Behind the Proscenium Arch (ROH/Tannhäuser)



Wagner, Tannhäuser (Hartmut Haenchen cond. Orchestra of the Royal Opera House)
A revival of Tim Albery’s production of Tannhäuser was occasion for some seriously good Wagnerian singing and music-making at Covent Garden on Tuesday night (26th April). This wasn’t the loveliest production of an opera you might ever see, but the premise worked and wasn’t too gimmicky. Venusberg was a replica of the ROH’s proscenium arch – such a perfect simulacrum that one challenged the verité of what the eyes reported. It began with an impressive dance sequence (choreographed by Jasmin Vardimon) representing the temptations of Venusberg’s delights. It progressively is broken down, and then presented as a pile of ashes. David Finn lights the set to gloomy without necessitating too much squinting.
Musically, Hartmut Haenchen produced a careful account of the text which gave maximum space to drama and singing.

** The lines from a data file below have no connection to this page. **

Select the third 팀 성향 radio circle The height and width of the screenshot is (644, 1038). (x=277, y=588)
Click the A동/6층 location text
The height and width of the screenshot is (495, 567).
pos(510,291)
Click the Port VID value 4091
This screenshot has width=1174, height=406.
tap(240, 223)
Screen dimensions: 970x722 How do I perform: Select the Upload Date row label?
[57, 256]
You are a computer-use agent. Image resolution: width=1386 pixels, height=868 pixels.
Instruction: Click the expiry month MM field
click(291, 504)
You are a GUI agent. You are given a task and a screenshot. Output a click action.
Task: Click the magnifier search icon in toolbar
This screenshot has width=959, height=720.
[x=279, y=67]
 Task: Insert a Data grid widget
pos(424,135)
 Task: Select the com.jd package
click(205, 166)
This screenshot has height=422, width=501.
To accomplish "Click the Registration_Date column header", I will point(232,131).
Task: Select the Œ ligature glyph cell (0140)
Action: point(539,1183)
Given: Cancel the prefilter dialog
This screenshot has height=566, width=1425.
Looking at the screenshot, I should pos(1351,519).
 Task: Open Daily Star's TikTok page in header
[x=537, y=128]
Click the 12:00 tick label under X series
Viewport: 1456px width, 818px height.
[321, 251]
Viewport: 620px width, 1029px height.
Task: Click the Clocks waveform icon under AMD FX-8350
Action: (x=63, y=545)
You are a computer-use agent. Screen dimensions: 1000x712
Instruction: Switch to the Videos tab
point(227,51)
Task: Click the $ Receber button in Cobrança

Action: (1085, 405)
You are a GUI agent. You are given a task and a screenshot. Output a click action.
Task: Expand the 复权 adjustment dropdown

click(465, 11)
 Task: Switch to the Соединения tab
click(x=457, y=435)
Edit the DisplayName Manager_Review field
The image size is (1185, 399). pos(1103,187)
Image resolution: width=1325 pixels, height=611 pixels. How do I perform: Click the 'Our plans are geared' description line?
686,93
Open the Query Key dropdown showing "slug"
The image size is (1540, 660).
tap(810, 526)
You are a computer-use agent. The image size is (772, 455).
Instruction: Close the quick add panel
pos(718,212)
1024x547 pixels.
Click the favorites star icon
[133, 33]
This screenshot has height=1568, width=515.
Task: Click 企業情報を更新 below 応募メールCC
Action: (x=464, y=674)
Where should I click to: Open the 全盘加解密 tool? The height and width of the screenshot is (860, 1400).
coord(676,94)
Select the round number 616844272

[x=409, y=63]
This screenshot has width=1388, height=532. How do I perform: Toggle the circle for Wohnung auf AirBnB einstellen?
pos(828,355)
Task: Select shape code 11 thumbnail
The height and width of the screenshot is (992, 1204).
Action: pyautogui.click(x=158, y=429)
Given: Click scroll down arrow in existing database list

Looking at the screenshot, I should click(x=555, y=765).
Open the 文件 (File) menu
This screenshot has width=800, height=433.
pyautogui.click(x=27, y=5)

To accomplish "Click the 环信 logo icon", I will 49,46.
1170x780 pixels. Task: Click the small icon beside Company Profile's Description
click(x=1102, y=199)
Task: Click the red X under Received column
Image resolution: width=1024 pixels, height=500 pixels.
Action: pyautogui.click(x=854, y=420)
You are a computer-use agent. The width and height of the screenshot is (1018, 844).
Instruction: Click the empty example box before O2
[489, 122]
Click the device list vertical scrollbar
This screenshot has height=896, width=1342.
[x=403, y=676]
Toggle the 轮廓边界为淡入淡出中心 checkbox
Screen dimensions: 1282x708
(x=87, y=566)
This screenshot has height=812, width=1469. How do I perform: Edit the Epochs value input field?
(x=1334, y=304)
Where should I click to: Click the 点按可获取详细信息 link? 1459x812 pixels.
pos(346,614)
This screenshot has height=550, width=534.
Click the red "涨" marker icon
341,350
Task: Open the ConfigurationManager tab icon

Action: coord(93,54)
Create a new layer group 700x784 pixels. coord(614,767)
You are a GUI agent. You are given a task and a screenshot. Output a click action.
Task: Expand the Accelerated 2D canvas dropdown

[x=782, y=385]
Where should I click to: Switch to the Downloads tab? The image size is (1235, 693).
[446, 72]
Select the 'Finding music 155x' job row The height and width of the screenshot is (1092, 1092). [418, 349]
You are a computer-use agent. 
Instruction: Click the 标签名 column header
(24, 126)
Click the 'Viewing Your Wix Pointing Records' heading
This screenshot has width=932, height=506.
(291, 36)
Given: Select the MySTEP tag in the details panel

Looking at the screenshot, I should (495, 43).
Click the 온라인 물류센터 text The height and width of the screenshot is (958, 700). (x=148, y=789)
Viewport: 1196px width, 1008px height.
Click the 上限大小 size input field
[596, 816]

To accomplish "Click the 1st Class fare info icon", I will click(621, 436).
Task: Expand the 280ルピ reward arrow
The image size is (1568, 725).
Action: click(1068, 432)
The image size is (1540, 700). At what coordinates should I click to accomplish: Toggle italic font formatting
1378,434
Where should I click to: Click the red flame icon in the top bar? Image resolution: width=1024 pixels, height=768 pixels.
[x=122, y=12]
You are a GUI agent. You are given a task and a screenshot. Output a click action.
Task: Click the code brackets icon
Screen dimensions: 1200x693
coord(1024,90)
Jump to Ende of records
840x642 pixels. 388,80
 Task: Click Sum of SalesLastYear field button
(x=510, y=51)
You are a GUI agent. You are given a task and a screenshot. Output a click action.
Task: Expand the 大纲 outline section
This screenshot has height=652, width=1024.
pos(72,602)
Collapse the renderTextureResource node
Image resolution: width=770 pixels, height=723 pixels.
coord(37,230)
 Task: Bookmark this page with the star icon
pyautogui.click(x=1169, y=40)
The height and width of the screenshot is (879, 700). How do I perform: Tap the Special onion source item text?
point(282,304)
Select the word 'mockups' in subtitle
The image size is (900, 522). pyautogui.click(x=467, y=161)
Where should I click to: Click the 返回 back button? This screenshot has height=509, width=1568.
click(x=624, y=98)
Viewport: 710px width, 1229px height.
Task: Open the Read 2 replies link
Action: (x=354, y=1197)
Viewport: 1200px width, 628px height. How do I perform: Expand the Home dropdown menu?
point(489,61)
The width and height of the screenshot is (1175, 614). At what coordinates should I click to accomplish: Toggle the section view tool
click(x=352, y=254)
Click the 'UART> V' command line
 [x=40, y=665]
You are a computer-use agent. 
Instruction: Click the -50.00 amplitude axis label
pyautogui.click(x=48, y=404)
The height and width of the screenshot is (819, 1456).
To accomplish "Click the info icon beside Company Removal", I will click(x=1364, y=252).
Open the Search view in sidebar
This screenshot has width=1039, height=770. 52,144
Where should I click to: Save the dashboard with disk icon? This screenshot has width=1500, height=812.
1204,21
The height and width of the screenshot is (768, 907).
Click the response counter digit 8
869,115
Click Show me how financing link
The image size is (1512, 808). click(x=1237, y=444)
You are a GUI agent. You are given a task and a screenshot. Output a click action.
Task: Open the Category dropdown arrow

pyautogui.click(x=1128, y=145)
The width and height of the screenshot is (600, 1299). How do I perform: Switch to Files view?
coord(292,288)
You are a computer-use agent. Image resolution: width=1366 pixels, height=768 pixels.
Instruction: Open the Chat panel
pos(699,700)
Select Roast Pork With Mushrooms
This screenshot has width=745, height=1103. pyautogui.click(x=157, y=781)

Formidable competition: Christian Gerhaher as Wolfram in Tannhäuser, The Royal Opera

Much of the second act is concerned with singing, and so too is this production; most will come for some of the singers before anything else. If I ever, heaven forfend, found myself in a singing competition, the person whom I would least like to see as competition would be Christian Gerhaher; if there is anyone better, I’d like to know. The temptation is to throw superlatives around – sweeter, as Handel put it, than the honeydew. Rarely have I head singers command such attention from the audience; I wondered if people might not fall over the balcony-edge. This wasn’t loud singing but it carried. Given he was wearing eveningwear, it almost seemed as it was a recital. Gerhaher’s skilful careful shaping of each and every sound paid extraordinary dividends. It was undoubtedly worth the admission for the first half hour of the final act, when Elisabeth (Emma Bell), Gerhaher and the forces of the ROH orchestra at the hands of Haenchen produced a singularly sublime, perfect half-hour of lyrical Wagner. Tannhäuser (Peter Seiffert) himself wasn’t a very strong actor, but he could sing so well, nobody really minded. It is always a pleasure to hear Ed Lyon, who made a decent Walther von der Vogelweide.
Female voices were strong too. Sophie Koch made for a convincing temptress as Venus. Elisabeth was done very well by Emma Bell with a beautiful tone, good volume, and security in the high notes.
Production wise, this wasn’t perfect, but for music, it is hard to beat.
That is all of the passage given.